(Data entries)
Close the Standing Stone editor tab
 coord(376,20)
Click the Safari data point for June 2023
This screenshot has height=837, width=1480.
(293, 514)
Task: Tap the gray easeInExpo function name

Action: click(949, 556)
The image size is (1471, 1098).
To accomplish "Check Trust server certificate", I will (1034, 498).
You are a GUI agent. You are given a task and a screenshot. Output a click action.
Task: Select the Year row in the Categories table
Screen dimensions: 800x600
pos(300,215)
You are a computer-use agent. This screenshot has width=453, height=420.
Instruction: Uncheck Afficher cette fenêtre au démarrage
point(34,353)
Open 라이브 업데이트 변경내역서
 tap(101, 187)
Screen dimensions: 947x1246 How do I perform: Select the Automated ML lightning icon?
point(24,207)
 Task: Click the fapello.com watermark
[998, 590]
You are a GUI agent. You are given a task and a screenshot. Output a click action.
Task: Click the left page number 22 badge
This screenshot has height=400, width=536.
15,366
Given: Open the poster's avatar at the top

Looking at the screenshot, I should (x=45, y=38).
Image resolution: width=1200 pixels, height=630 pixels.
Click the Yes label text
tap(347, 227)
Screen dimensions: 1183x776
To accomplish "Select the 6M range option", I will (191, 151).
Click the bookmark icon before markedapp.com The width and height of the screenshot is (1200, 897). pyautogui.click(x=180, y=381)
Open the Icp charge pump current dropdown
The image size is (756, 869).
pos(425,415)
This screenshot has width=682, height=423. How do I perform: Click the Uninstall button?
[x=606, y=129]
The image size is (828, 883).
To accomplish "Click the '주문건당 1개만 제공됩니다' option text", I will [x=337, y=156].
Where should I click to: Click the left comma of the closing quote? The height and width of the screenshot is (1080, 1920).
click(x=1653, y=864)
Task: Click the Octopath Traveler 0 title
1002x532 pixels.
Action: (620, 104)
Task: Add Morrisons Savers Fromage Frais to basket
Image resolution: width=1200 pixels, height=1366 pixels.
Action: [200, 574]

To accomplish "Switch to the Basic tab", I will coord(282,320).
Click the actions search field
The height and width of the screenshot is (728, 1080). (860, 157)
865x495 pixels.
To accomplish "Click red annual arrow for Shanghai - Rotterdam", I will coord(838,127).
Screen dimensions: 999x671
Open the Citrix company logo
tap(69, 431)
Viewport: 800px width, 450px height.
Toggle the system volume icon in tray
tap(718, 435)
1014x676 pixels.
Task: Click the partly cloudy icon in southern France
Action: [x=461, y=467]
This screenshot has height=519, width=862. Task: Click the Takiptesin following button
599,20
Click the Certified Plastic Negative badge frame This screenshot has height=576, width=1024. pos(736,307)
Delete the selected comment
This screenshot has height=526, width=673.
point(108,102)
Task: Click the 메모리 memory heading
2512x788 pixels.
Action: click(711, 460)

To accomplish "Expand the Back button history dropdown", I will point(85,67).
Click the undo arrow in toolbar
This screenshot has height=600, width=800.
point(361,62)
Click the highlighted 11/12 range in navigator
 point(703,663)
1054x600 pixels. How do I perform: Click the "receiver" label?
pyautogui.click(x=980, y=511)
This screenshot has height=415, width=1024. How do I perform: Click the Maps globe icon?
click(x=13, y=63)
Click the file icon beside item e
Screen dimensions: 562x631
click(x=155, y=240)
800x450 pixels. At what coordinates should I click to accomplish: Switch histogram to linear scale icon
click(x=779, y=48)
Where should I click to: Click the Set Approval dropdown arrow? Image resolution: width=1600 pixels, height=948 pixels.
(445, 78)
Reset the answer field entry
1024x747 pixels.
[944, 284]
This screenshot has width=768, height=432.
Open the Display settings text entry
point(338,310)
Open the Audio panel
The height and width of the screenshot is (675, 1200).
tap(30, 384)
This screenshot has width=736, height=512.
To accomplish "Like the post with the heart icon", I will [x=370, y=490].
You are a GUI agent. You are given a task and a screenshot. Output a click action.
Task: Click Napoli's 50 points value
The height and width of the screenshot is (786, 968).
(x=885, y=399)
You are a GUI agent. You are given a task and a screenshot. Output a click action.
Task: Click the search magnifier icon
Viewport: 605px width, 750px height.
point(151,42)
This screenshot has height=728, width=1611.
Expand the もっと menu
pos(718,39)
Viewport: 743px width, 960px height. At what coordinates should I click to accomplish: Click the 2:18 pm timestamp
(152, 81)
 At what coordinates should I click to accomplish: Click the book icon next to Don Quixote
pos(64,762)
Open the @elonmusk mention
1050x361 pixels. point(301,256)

[Goal of the exercise] Send back all the records above word for word.

[Response]
Close the Standing Stone editor tab
 coord(376,20)
Click the Safari data point for June 2023
This screenshot has height=837, width=1480.
(293, 514)
Task: Tap the gray easeInExpo function name

Action: click(949, 556)
The image size is (1471, 1098).
To accomplish "Check Trust server certificate", I will (1034, 498).
You are a GUI agent. You are given a task and a screenshot. Output a click action.
Task: Select the Year row in the Categories table
Screen dimensions: 800x600
pos(300,215)
You are a computer-use agent. This screenshot has width=453, height=420.
Instruction: Uncheck Afficher cette fenêtre au démarrage
point(34,353)
Open 라이브 업데이트 변경내역서
 tap(101, 187)
Screen dimensions: 947x1246 How do I perform: Select the Automated ML lightning icon?
point(24,207)
 Task: Click the fapello.com watermark
[998, 590]
You are a GUI agent. You are given a task and a screenshot. Output a click action.
Task: Click the left page number 22 badge
This screenshot has height=400, width=536.
15,366
Given: Open the poster's avatar at the top

Looking at the screenshot, I should (x=45, y=38).
Image resolution: width=1200 pixels, height=630 pixels.
Click the Yes label text
tap(347, 227)
Screen dimensions: 1183x776
To accomplish "Select the 6M range option", I will (191, 151).
Click the bookmark icon before markedapp.com The width and height of the screenshot is (1200, 897). pyautogui.click(x=180, y=381)
Open the Icp charge pump current dropdown
The image size is (756, 869).
pos(425,415)
This screenshot has width=682, height=423. How do I perform: Click the Uninstall button?
[x=606, y=129]
The image size is (828, 883).
To accomplish "Click the '주문건당 1개만 제공됩니다' option text", I will [x=337, y=156].
Where should I click to: Click the left comma of the closing quote? The height and width of the screenshot is (1080, 1920).
click(x=1653, y=864)
Task: Click the Octopath Traveler 0 title
1002x532 pixels.
Action: (620, 104)
Task: Add Morrisons Savers Fromage Frais to basket
Image resolution: width=1200 pixels, height=1366 pixels.
Action: [200, 574]

To accomplish "Switch to the Basic tab", I will coord(282,320).
Click the actions search field
The height and width of the screenshot is (728, 1080). (860, 157)
865x495 pixels.
To accomplish "Click red annual arrow for Shanghai - Rotterdam", I will coord(838,127).
Screen dimensions: 999x671
Open the Citrix company logo
tap(69, 431)
Viewport: 800px width, 450px height.
Toggle the system volume icon in tray
tap(718, 435)
1014x676 pixels.
Task: Click the partly cloudy icon in southern France
Action: [x=461, y=467]
This screenshot has height=519, width=862. Task: Click the Takiptesin following button
599,20
Click the Certified Plastic Negative badge frame This screenshot has height=576, width=1024. pos(736,307)
Delete the selected comment
This screenshot has height=526, width=673.
point(108,102)
Task: Click the 메모리 memory heading
2512x788 pixels.
Action: click(711, 460)

To accomplish "Expand the Back button history dropdown", I will point(85,67).
Click the undo arrow in toolbar
This screenshot has height=600, width=800.
point(361,62)
Click the highlighted 11/12 range in navigator
 point(703,663)
1054x600 pixels. How do I perform: Click the "receiver" label?
pyautogui.click(x=980, y=511)
This screenshot has height=415, width=1024. How do I perform: Click the Maps globe icon?
click(x=13, y=63)
Click the file icon beside item e
Screen dimensions: 562x631
click(x=155, y=240)
800x450 pixels. At what coordinates should I click to accomplish: Switch histogram to linear scale icon
click(x=779, y=48)
Where should I click to: Click the Set Approval dropdown arrow? Image resolution: width=1600 pixels, height=948 pixels.
(445, 78)
Reset the answer field entry
1024x747 pixels.
[944, 284]
This screenshot has width=768, height=432.
Open the Display settings text entry
point(338,310)
Open the Audio panel
The height and width of the screenshot is (675, 1200).
tap(30, 384)
This screenshot has width=736, height=512.
To accomplish "Like the post with the heart icon", I will [x=370, y=490].
You are a GUI agent. You are given a task and a screenshot. Output a click action.
Task: Click Napoli's 50 points value
The height and width of the screenshot is (786, 968).
(x=885, y=399)
You are a GUI agent. You are given a task and a screenshot. Output a click action.
Task: Click the search magnifier icon
Viewport: 605px width, 750px height.
point(151,42)
This screenshot has height=728, width=1611.
Expand the もっと menu
pos(718,39)
Viewport: 743px width, 960px height. At what coordinates should I click to accomplish: Click the 2:18 pm timestamp
(152, 81)
 At what coordinates should I click to accomplish: Click the book icon next to Don Quixote
pos(64,762)
Open the @elonmusk mention
1050x361 pixels. point(301,256)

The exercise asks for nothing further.